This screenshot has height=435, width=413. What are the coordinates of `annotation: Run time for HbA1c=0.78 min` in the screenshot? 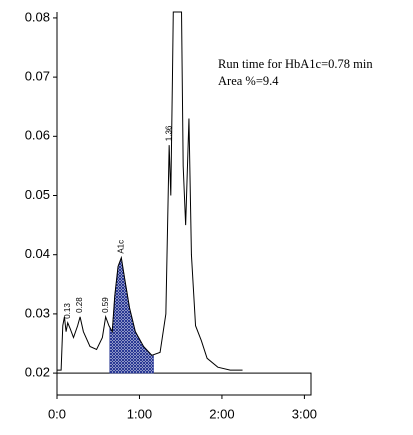 It's located at (296, 64).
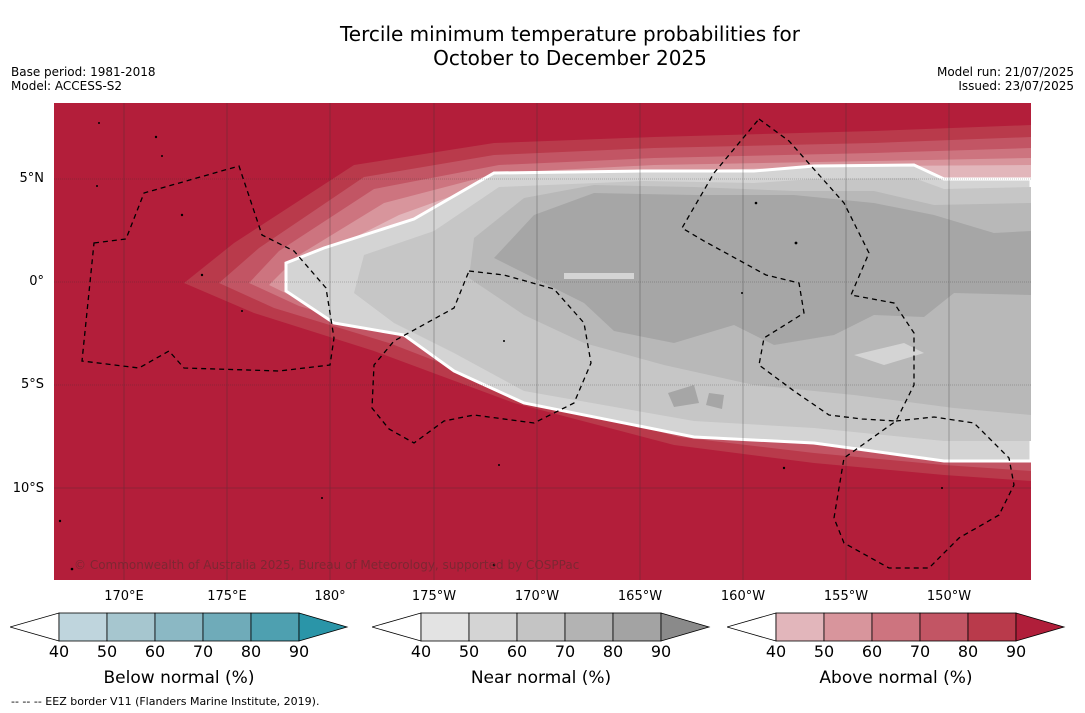 This screenshot has height=713, width=1085. What do you see at coordinates (570, 58) in the screenshot?
I see `title-line-2: October to December 2025` at bounding box center [570, 58].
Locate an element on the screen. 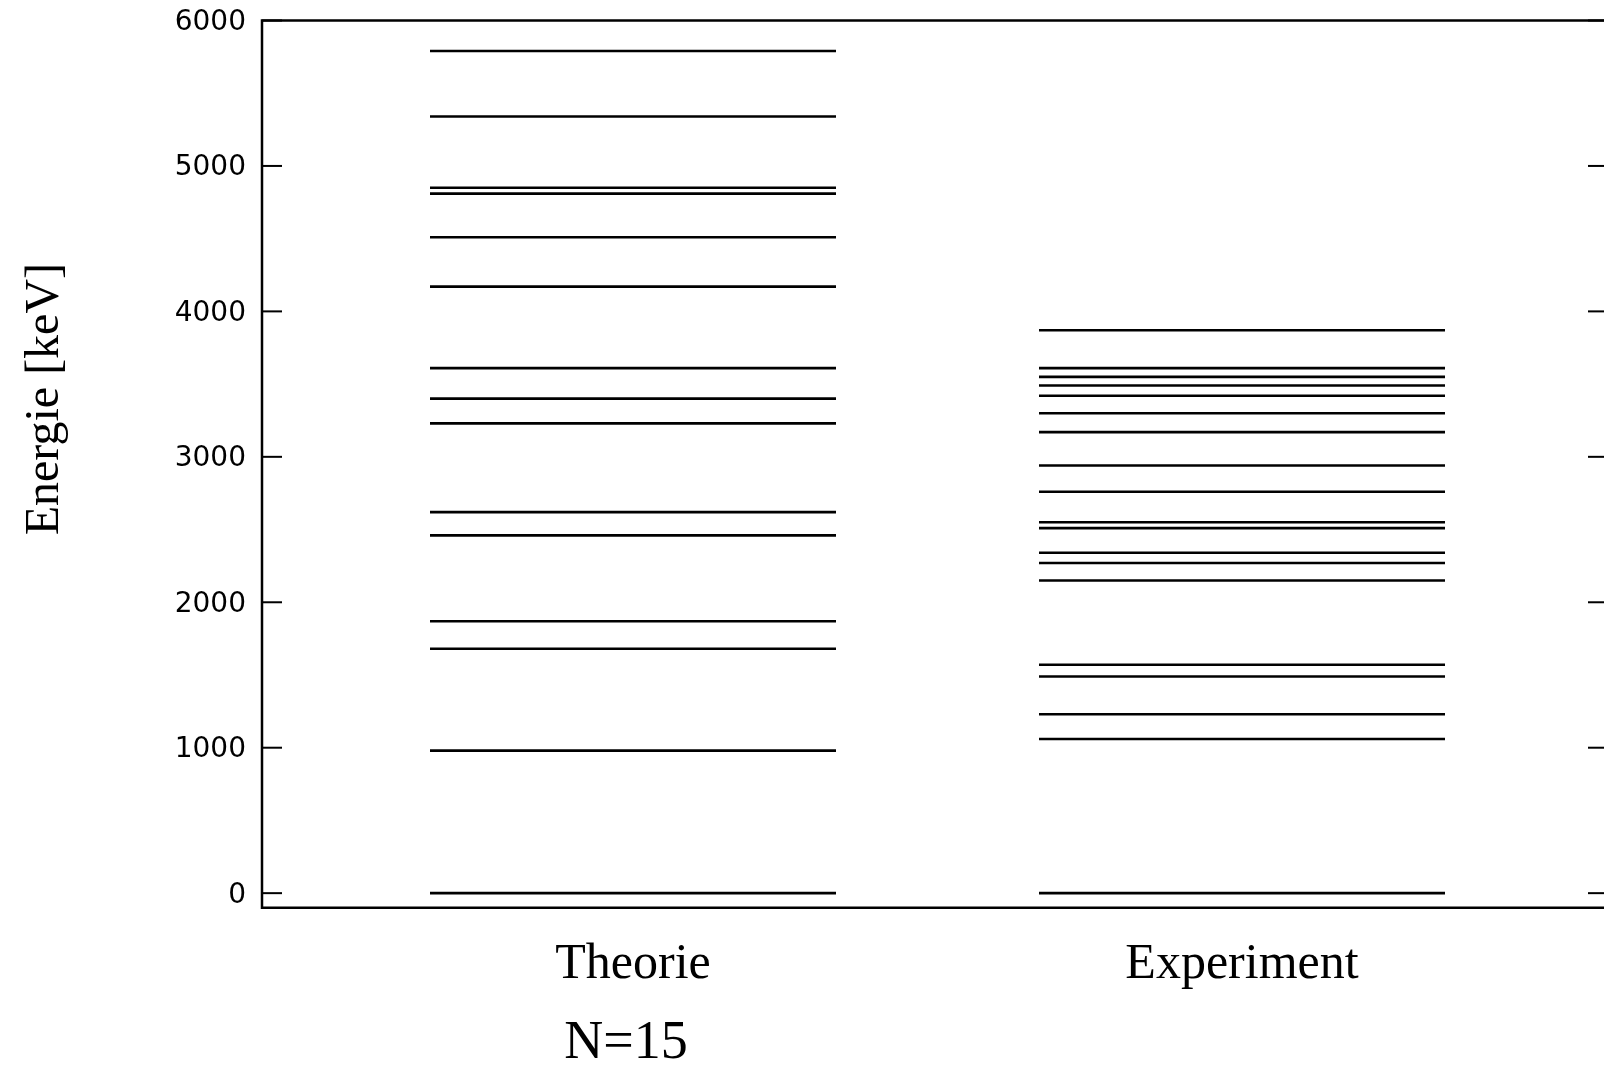 Image resolution: width=1604 pixels, height=1089 pixels. text: N=15 is located at coordinates (626, 1040).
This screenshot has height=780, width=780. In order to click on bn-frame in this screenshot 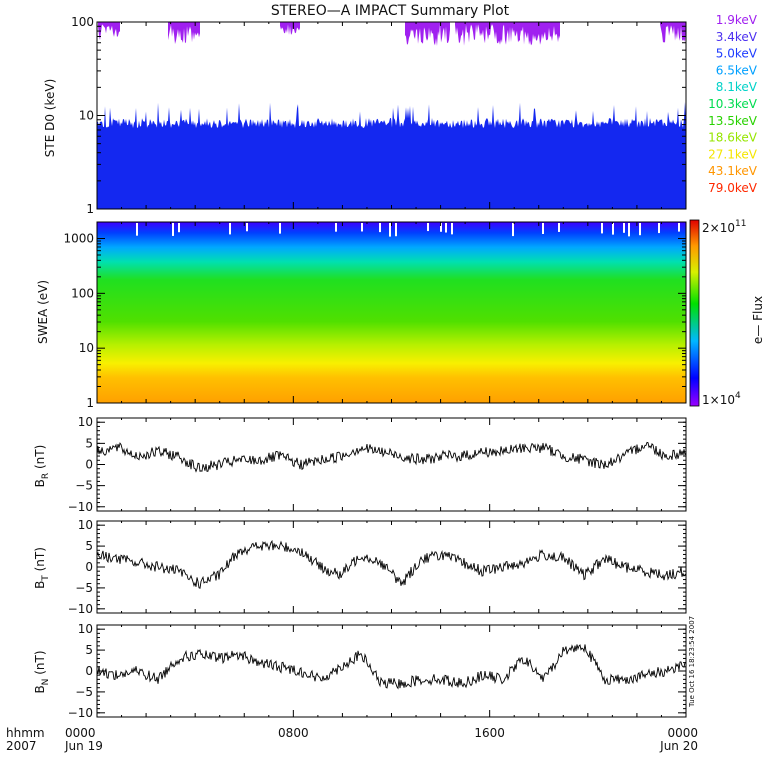, I will do `click(392, 671)`.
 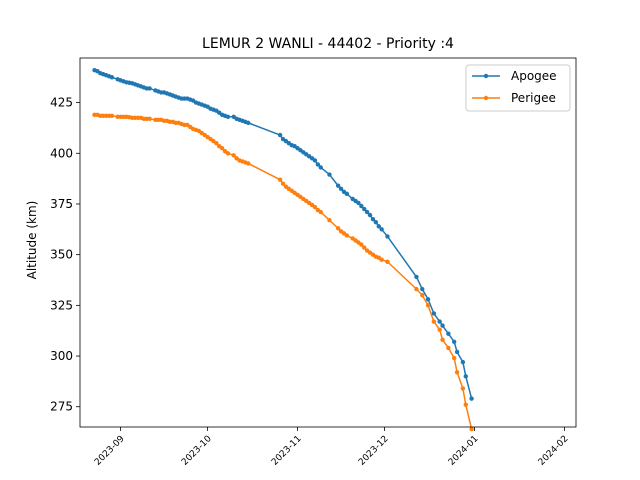 I want to click on legend-label-apogee: Apogee, so click(x=534, y=76).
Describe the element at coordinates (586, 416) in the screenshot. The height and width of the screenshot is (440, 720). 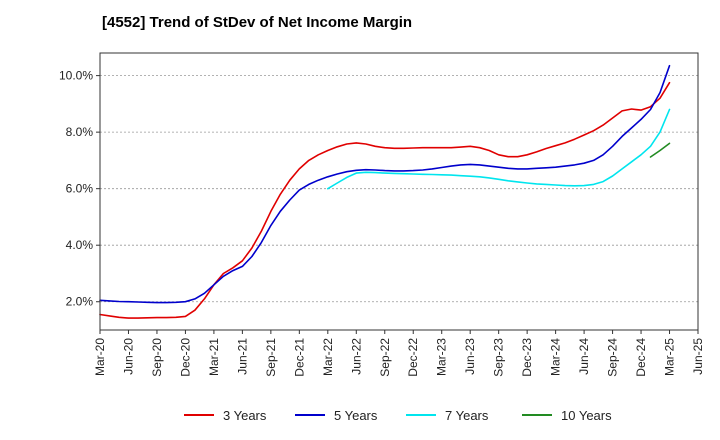
I see `legend-label: 10 Years` at that location.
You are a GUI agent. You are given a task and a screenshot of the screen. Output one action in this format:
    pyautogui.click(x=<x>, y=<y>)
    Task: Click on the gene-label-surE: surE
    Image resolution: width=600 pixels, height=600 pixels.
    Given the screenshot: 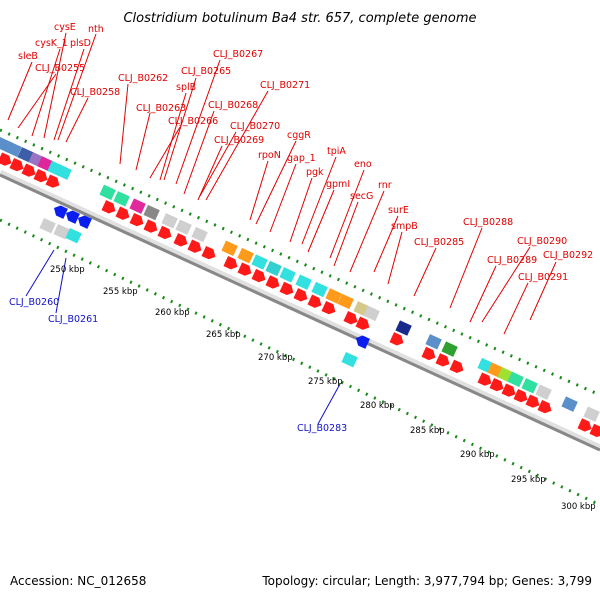 What is the action you would take?
    pyautogui.click(x=398, y=210)
    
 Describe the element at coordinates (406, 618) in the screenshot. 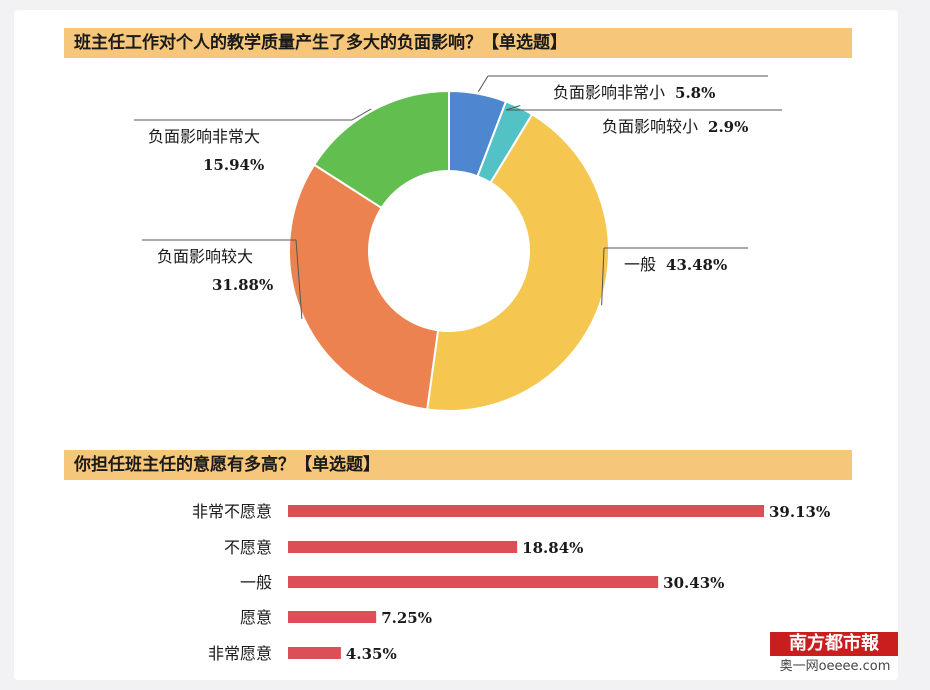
┄┄┄┄┄┄┄┄┄┄┄┄┄┄┄┄┄┄┄┄
What you are asked to do: Can you copy the lines from the one with "I want to click" to the one with "at that location.", both included, leaving the pictures out?

The answer:
  I want to click on legend-label-apogee: Apogee, so click(x=534, y=76).
Describe the element at coordinates (586, 416) in the screenshot. The height and width of the screenshot is (440, 720). 
I see `legend-label: 10 Years` at that location.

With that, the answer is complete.